Si ese bucle se pusiera en marcha, nadie, absolutamente nadie podría salvarnos de la bancarrota segura. Añádase que la austeridad apenas deja margen de maniobra ante el riesgo de implosión de los sistemas políticos nacionales. Estamos en el límite. Socialdemócratas y liberal-conservadores pueden ser barridos del mapa electoral de persistir los recortes y subidas de impuestos durante mucho más tiempo. Y los populistas y antisistema de vario pelaje, llámense Syriza, Beppe Grillo o neonazis húngaros, pasar de la excepción marginal a la norma. Si ocurre, supondrá la muerte anunciada no del euro sino de la propia Unión Europea. Y nada hace pensar que no pueda ocurrir. Al cabo, Alemania ni siquiera transige con eliminar la prima de riesgo del Sur. Se han llegado a persuadir de que son ellos, los sufridos contribuyentes alemanes, quienes mantienen con su dinero a esa panda de vagos meridionales, los pigs. "Unión de transferencias" le dicen. Han olvidado, parece, que si Alemania aporta un 27% al fondo de rescate europeo, Francia proporciona un 20% y España e Italia juntas un 30%. Y que si lo calculamos per capita, la contribución germana únicamente ocupa el sexto puesto de la lista. Quieren no una Alemania europea sino una Europa alemana. Por eso lo más sensato sería que se fueran. A fin de cuentas, para los países del Sur supondría una bendición del cielo que nos abandonasen.

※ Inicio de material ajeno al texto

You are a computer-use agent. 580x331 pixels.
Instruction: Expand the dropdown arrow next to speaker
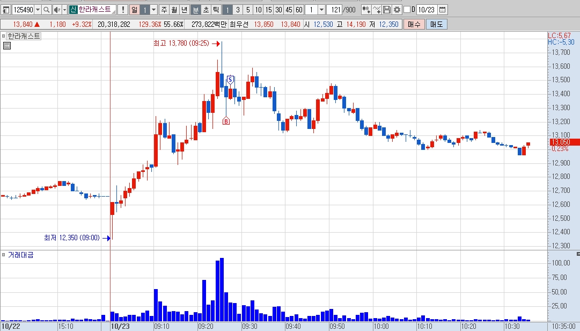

El euro se devaluaría de golpe frente al marco. En gozosa consecuencia, nuestros productos pasarían, también de golpe, a resultar mucho más baratos en todos los mercados exteriores, empezando por el alemán. Pero no solo eso. La deuda, igual la pública que la privada, al estar fijada en euros se vería reducida en términos reales por la mayor volatilidad de los precios internos en España. Escenario que forzaría a Alemania a moverse para tratar de limitar sus pérdidas impidiendo una depreciación descontrolada del euro. Y por si fuera poco esa espada de Damocles, la amenaza de quiebra de los Estados, dejaría de pender sobre nuestras cabezas al retener los países de la Zona Euro el control sobre el BCE. A estas alturas de la crisis ya resulta manifiesto que el entusiasmo de Berlín por la Unión era algo meramente instrumental. Tras el derrumbe del bloque soviético, lo que en verdad ansiaban era la reunificación. Y tanto el euro como el propio Tratado de Maastricht no fueron más que el precio a pagar a fin de que Francia la tolerase. Apenas eso. A Alemania, es evidente, no le interesa liderar la integración política de Europa. Y está por ver que a Europa le interese vivir permanentemente a la sombra de una Alemania ensimismada. Así las cosas, tal vez un divorcio amistoso fuese lo menos malo que nos pudiera ocurrir. No existe el menor riesgo de que vaya a suceder, pero si se marchasen nadie lloraría en la despedida.